Advocate Editorial Board opinion: Higher education needs support from state
By the Advocate Editorial Board
Aug. 24, 2013 at 3:24 a.m.
Higher education is an essential part of the complex process needed to create and promote economic success. Our state has developed a reputation as a business-friendly place, but our education system leaves much to be desired. This dilemma is emphasized by the state legislature's failure, once again, to pass tuition revenue bonds for institutes of higher learning across Texas.
After the state Legislature was called back for three special sessions past the regular 140-day session, it is disappointing to see this important issue was not addressed. Granted, this is not only the fault of the Legislature. Gov. Rick Perry is the one who calls special sessions and determines what topics can be addressed. According to a June 10 article from the Texas Tribune, 69 members of the state House sent Perry a letter requesting he add the bonds to the special session that began May 27. Perry's decision to not add the issue to the special sessions is disappointing, especially considering the last tuition revenue bond was passed in 2006.

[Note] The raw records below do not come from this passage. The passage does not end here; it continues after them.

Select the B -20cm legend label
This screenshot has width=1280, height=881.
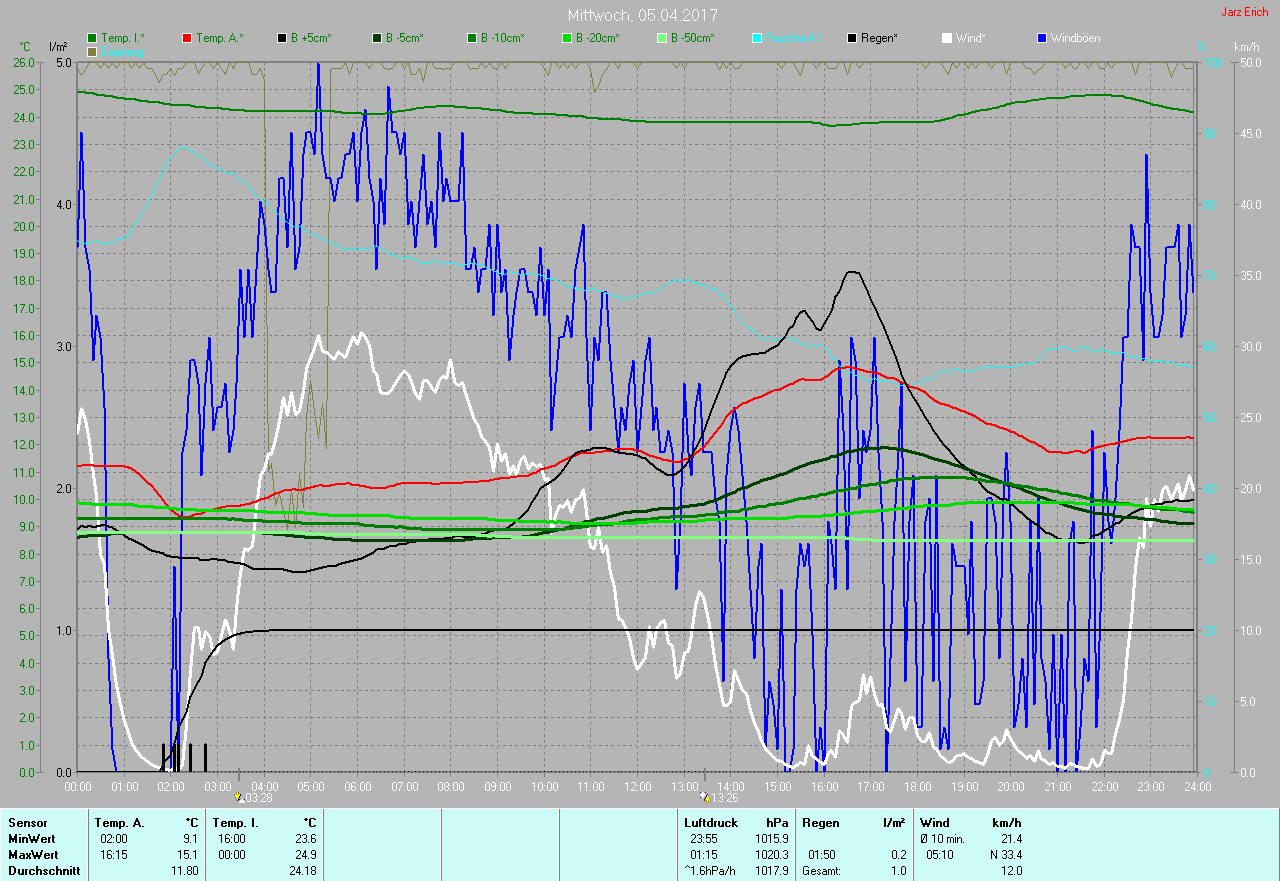coord(597,38)
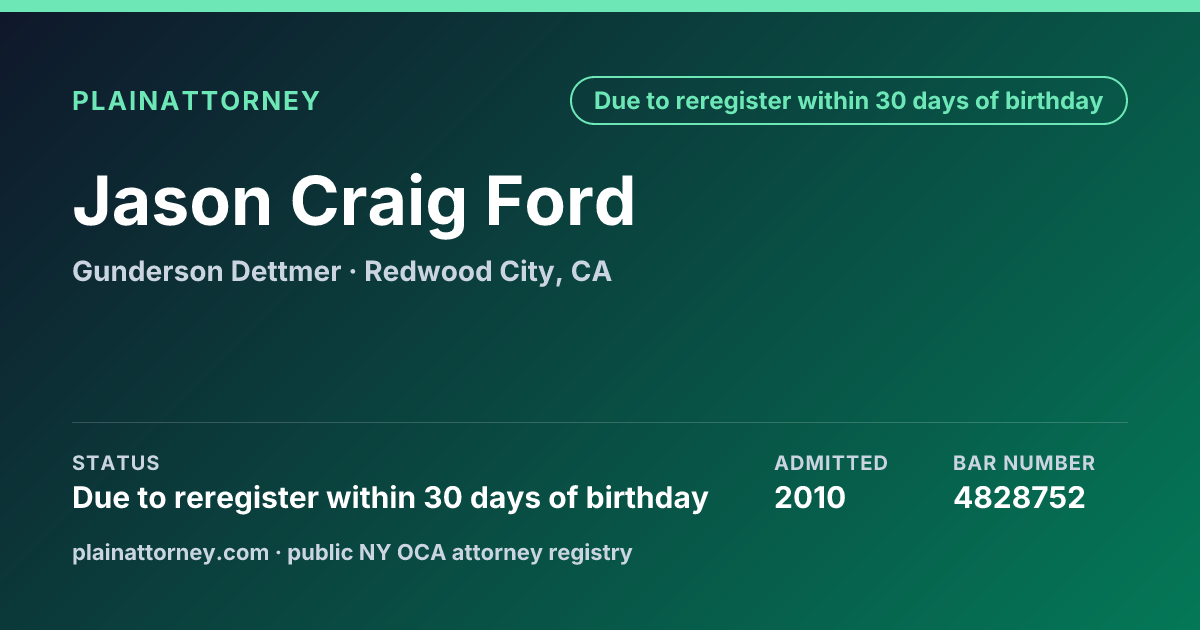Select the bar number 4828752
The width and height of the screenshot is (1200, 630).
tap(1019, 498)
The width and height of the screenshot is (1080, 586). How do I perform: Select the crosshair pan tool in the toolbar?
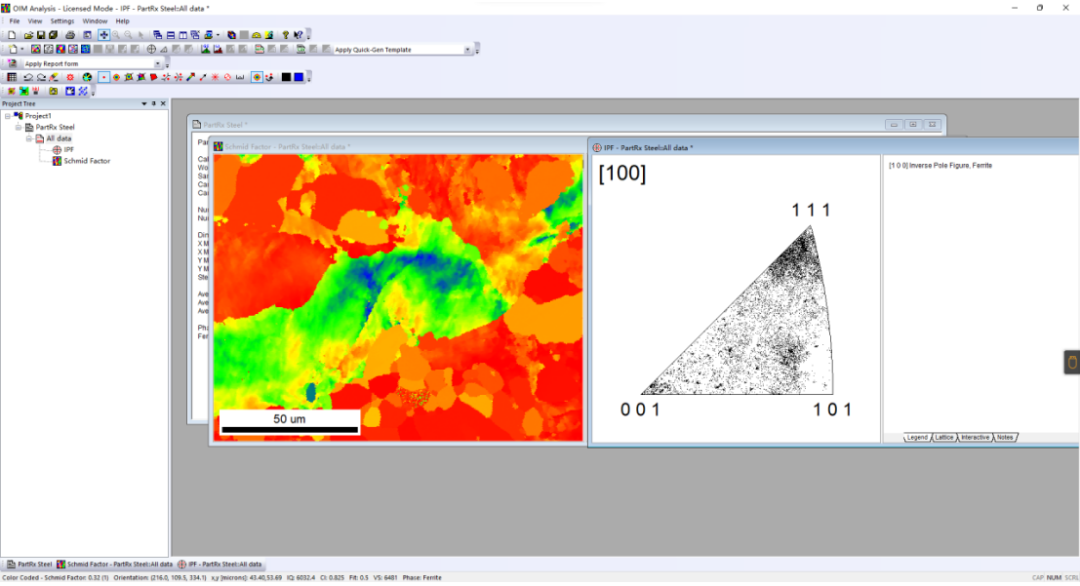coord(102,34)

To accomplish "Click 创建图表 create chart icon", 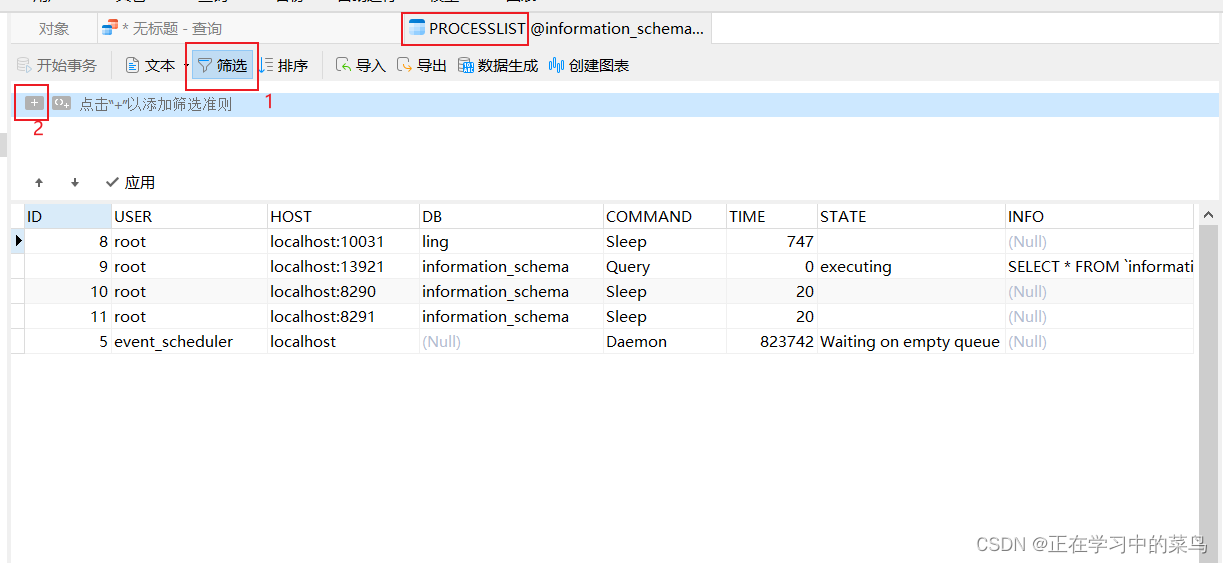I will [x=557, y=66].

This neglect of the state's institutes of higher learning is not only disappointing. It also means some schools will have to delay major projects they need to move forward and grow. Larger universities, such as the University of Texas at Austin and Texas A&M, have plenty of wealthy alumni to help fill in the gaps, but smaller schools, such as our own University of Houston-Victoria, are left hanging. UHV requested $88.15 million to expand its campus and build new buildings. Now that the tuition revenue bonds have been passed over, UHV and other schools are left to find ways to afford expansion through other means.
This disregard for the needs of higher education in Texas is short-sighted and ignorant. Gov. Perry is spending thousands, perhaps millions of dollars campaigning in other states to attract businesses to Texas, but how can we support these prospective businesses if we do not have a trained workforce? The economic implications of ignoring or postponing the needs of higher education will be overwhelmingly negative. The money spent encouraging businesses already established in other states would be better used as an investment in the next generation of Texas' workforce. When we put off and ignore the needs of higher education, we are hurting ourselves and our future.
So once again, UHV and other state schools must wait for the next legislative session to request much-needed funds for expansion and improvements. We encourage legislators to make time to consider the tuition bond revenue during the next session. Institutions across Texas have waited for seven years for our state to prove it cares about the quality of education its residents receive. The longer this important issue is ignored, the further behind we will fall.
It is time for the state of Texas to recognize higher education for the vital resource it is.
This editorial reflects the views of the Victoria Advocate's editorial board.